## Problem description
Since pictures are not wanted in the copy, output only the rest of each record exactly.

^^^^

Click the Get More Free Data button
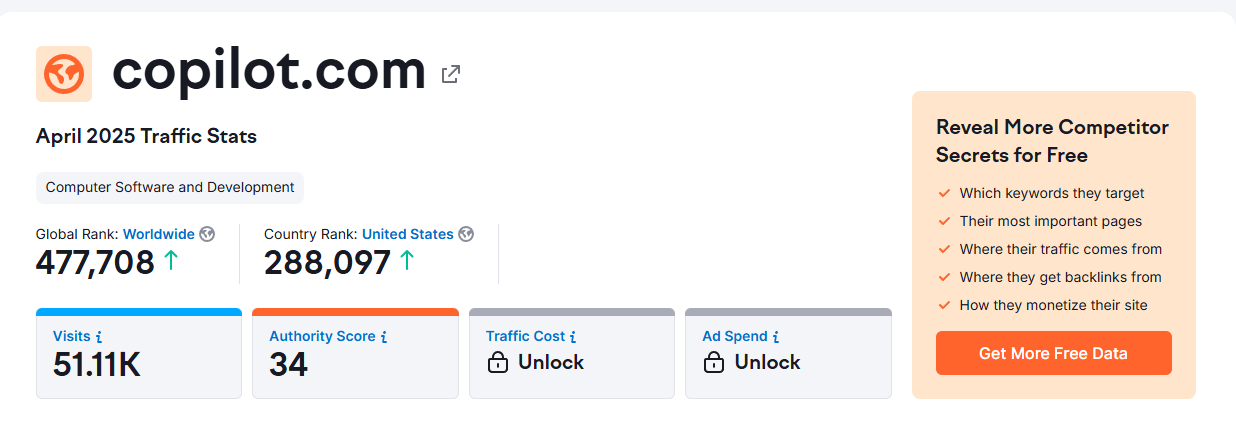 click(x=1053, y=353)
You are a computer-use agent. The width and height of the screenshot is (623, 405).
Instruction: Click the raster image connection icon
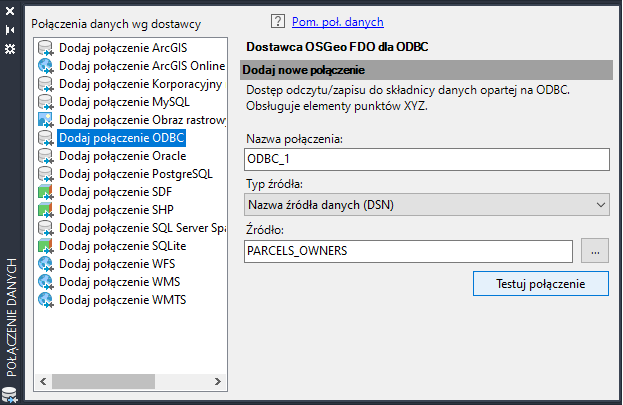click(x=45, y=120)
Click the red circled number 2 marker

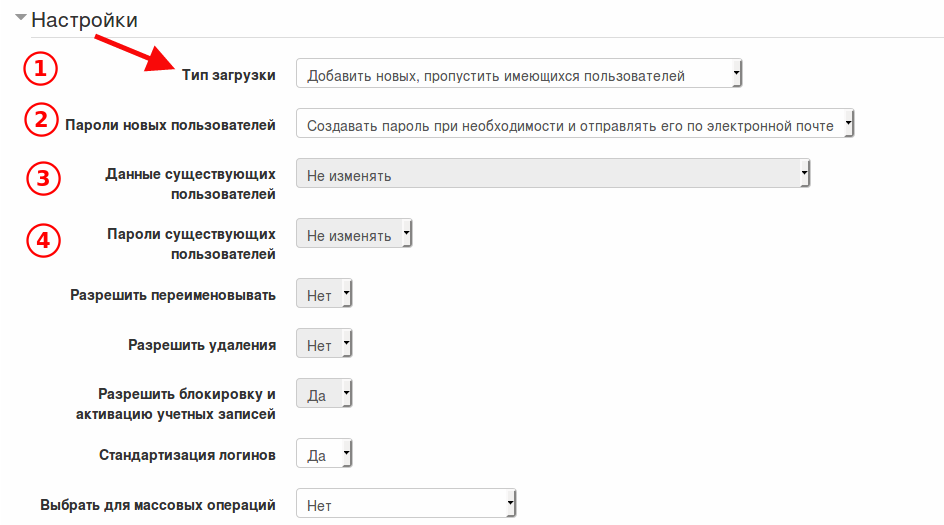click(x=41, y=119)
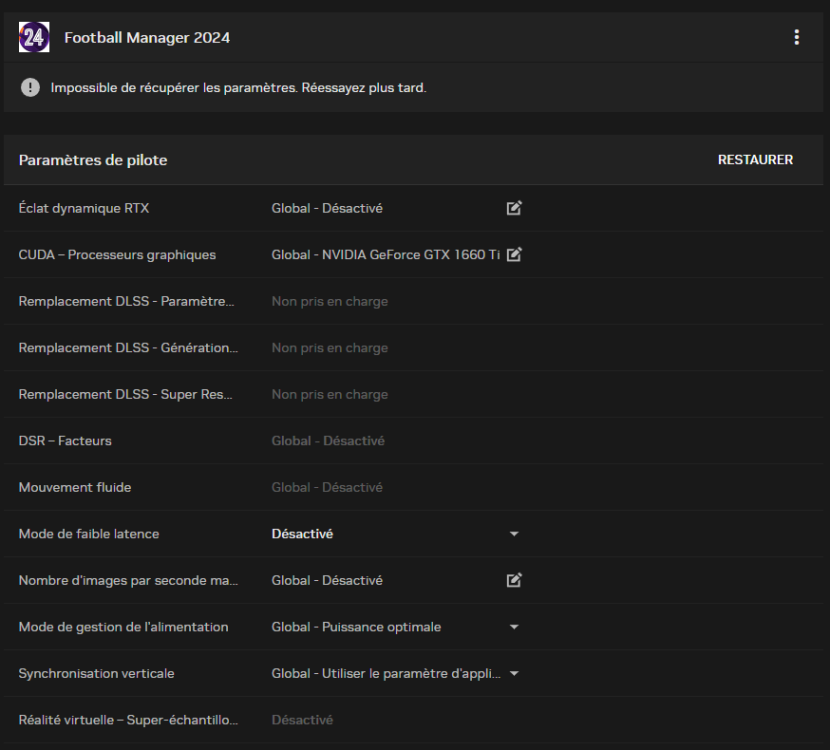Viewport: 830px width, 750px height.
Task: Click the warning exclamation icon in the alert
Action: [x=30, y=88]
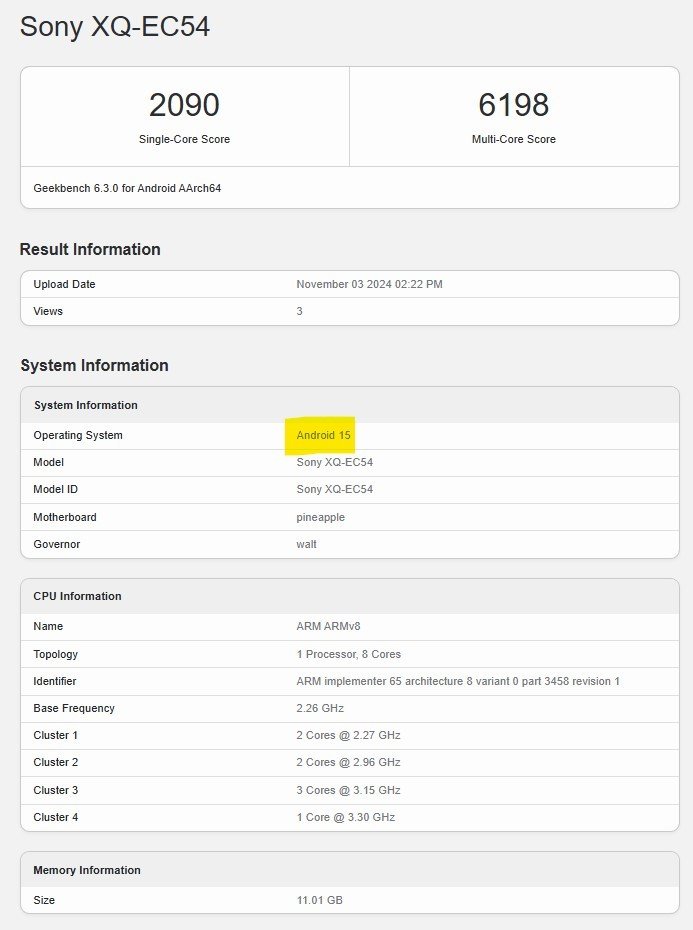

^^^^

## Response area
Click the Get More Free Data button
 click(x=1053, y=353)
You are a computer-use agent. The width and height of the screenshot is (623, 405).
Instruction: Click the raster image connection icon
click(x=45, y=120)
Click the red circled number 2 marker

click(x=41, y=119)
Viewport: 830px width, 750px height.
Task: Click the warning exclamation icon in the alert
Action: [x=30, y=88]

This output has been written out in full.